A Probabilistic Deterministic Finite Automaton (PDFA for short) T is a tuple 〈Q,Σ,τ,γ,ξ,q ₀〉 where Q is a finite set of states, Σ is an arbitrary finite alphabet, τ:Q×Σ⟶Q is the deterministic transition function, γ:Q×(Σ∪{ξ})⟶[0,1] defines the probability of emitting each symbol from each state—where we must have γ(q,σ)=0 when σ∈Σ and τ(q,σ) is not defined—ξ is a special symbol not in Σ reserved to mark the end of a string, and q ₀∈Q is the initial state.

It is required that ∑ _{σ∈Σ∪{ξ}} γ(q,σ)=1 for every state q. Transition function τ is extended to Q×Σ ^⋆ in the usual way. Also, the probability of generating a given string xξ from state q can be calculated recursively as follows: if x is the empty word λ the probability is γ(q,ξ), otherwise x is a string σ ₀ σ ₁⋯σ _k with k≥0 and γ(q,σ ₀ σ ₁⋯σ _k ξ)=γ(q,σ ₀)γ(τ(q,σ ₀),σ ₁⋯σ _k ξ). It is well known that if every state in a PDFA has a non-zero probability path to a state with positive stopping probability, then every state in that PDFA defines a probability distribution; we assume this is true for all PDFA considered in this paper.
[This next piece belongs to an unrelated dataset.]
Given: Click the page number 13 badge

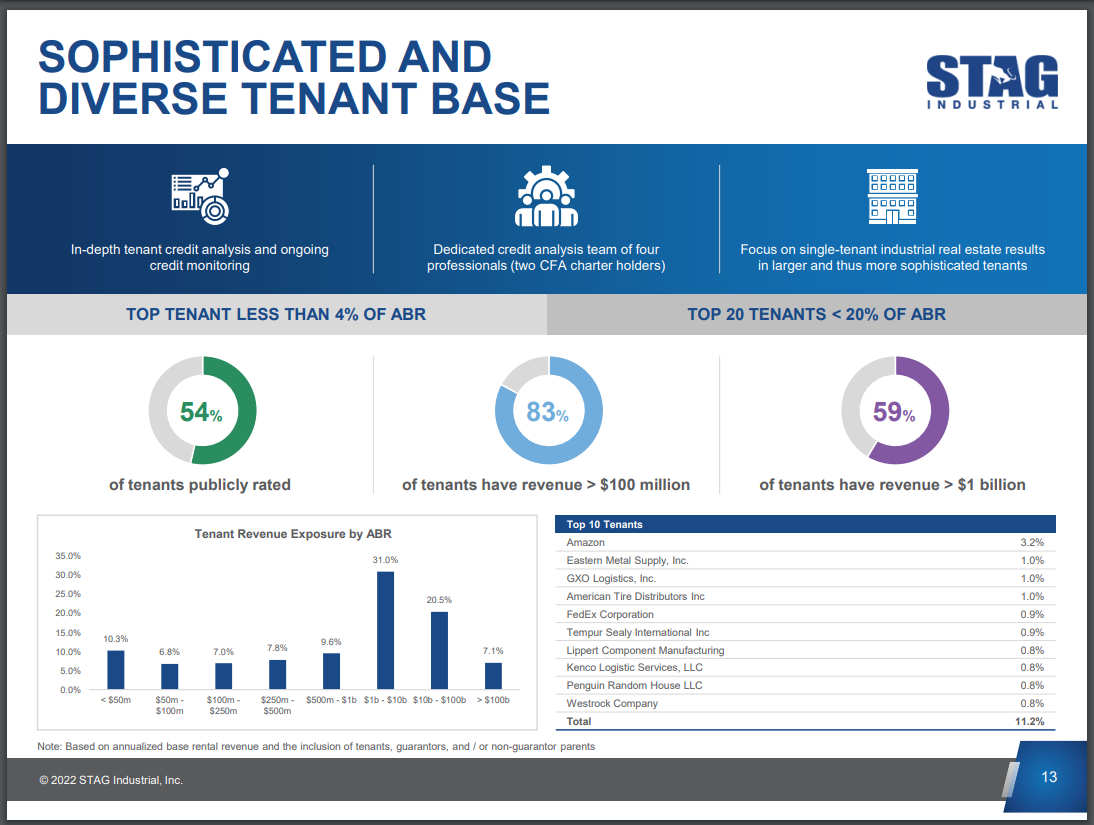Looking at the screenshot, I should point(1048,777).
For each state q a probability distribution D _q on Σ ^⋆ can be defined as follows: for each x, probability D _q (x) is γ(q,xξ). The probability of generating a prefix x from a state q is γ(q,x)=∑ _y D _q (xy)=D _q (xΣ ^⋆). The distribution defined by T is the one corresponding to its initial state, \(D_{q_{0}}\). Very often we will identify a PDFA and the distribution it defines. The following parameter is used to measure the complexity of learning a particular PDFA.

Definition 1

For a distance dist among distributions, we say distributions D ₁ and D ₂ are μ-distinguishable w.r.t. dist if μ≤dist(D ₁,D ₂). A PDFA T is μ-distinguishable when for each pair of states q ₁ and q ₂ their corresponding distributions \(D_{q_{1}}\) and \(D_{q_{2}}\) are μ-distinguishable. The distinguishability of a PDFA (w.r.t. dist) is defined as the supremum over all μ for which the PDFA is μ-distinguishable. Unless otherwise noted, we will use \(\mathsf{dist} =\mathrm{L}_{\infty}^{\mathrm{p}}\), and occasionally use instead dist=L_∞.

State-merging algorithms form an important class of strategies of choice for the problem of inferring a regular language from samples. Basically, they try to discover the target automaton graph by successively applying tests in order to discover new states and merge them to previously existing ones according to some similarity criteria. In addition to empirical evidence showing a good performance, state-merging algorithms also have theoretical guarantees of learning in the limit the class of regular languages (see de la Higuera 2010).

Clark and Thollard (2004) adapted the state-merging strategy to the setting of learning distributions generated by PDFA and showed PAC-learning results parametrized by the distinguishability of the target distribution. The distinguishability parameter can sometimes be exponentially small in the number of states in a PDFA. However, there exists reasonable evidence suggesting that polynomiality in the number of states alone may not be achievable (Kearns et al. 1994; Terwijn 2002); in particular, the problem is at least as hard as the noisy parity learning problem for which, despite remarkable effort, only exponential-time algorithms are known.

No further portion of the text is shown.